Stored data Block Start

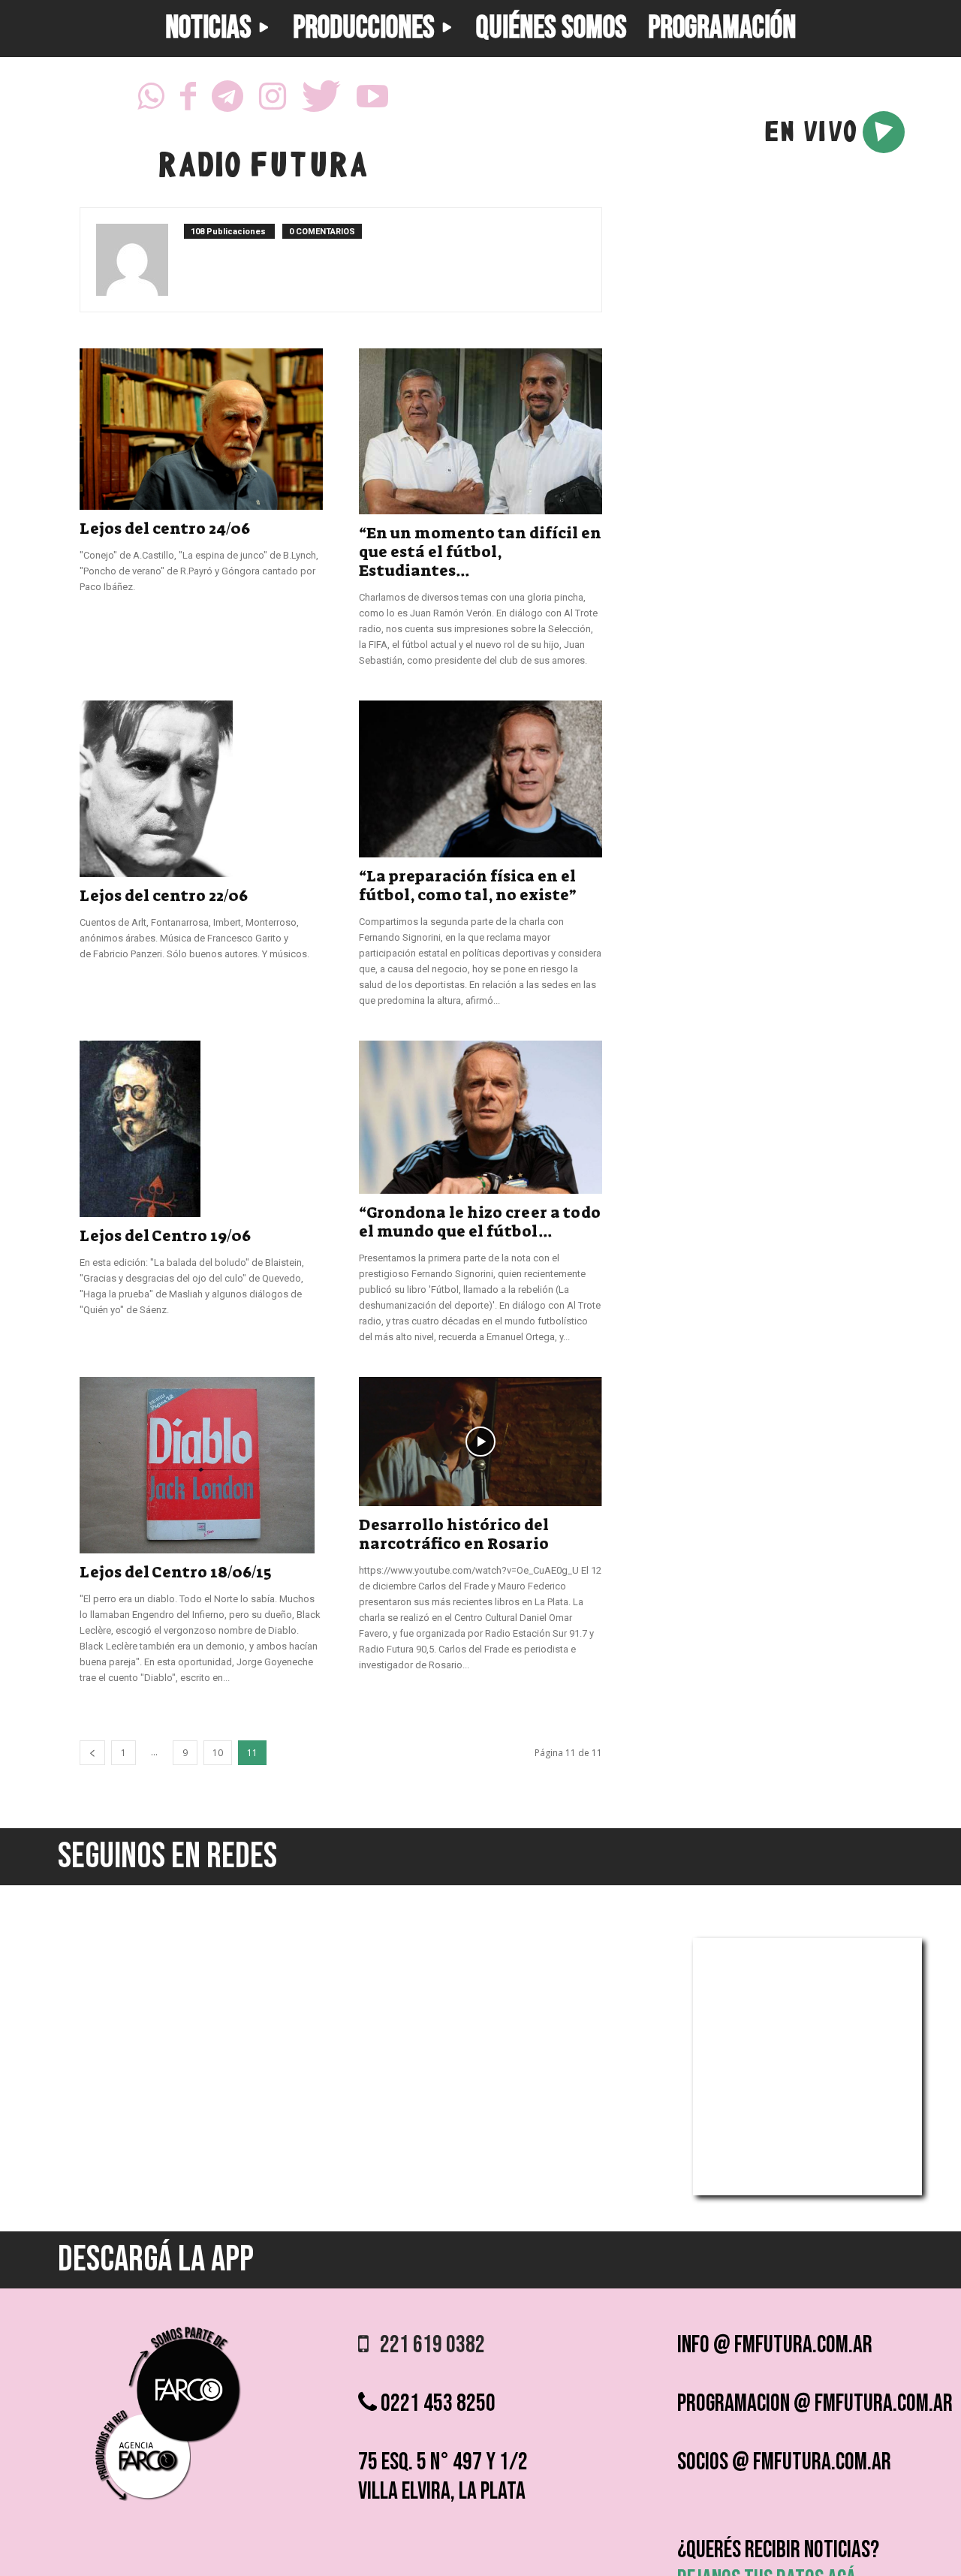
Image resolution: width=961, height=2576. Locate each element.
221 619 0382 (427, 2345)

Stored data Block End
Stored data Block Start

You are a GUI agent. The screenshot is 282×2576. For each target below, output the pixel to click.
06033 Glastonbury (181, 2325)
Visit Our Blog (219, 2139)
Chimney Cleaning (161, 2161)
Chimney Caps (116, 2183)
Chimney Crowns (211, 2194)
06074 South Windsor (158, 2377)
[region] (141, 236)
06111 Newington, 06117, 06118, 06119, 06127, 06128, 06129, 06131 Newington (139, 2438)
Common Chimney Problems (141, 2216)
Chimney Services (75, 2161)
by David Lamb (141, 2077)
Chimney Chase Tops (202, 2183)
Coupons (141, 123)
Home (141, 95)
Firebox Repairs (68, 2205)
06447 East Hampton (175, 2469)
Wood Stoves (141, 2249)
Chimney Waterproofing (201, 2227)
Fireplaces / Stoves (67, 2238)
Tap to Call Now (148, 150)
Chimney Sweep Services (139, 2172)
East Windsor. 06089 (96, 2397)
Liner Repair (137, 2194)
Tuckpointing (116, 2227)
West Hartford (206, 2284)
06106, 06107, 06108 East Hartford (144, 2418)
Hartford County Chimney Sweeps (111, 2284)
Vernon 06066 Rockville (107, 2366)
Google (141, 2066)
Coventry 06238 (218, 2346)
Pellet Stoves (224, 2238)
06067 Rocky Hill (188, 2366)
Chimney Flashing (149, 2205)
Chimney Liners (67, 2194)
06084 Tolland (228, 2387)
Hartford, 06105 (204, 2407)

Stored data Block End

**Problem statement**
Please reproduce the lines from the line with "06111 Newington, 06117, 06118, 06119, 06127, 06128, 06129, 06131" to the line with "Wood Stoves (141, 2249)", both ends included, exactly as they appear above.

**Task response**
06111 Newington, 06117, 06118, 06119, 06127, 06128, 06129, 06131 Newington (139, 2438)
Common Chimney Problems (141, 2216)
Chimney Services (75, 2161)
by David Lamb (141, 2077)
Chimney Chase Tops (202, 2183)
Coupons (141, 123)
Home (141, 95)
Firebox Repairs (68, 2205)
06447 East Hampton (175, 2469)
Wood Stoves (141, 2249)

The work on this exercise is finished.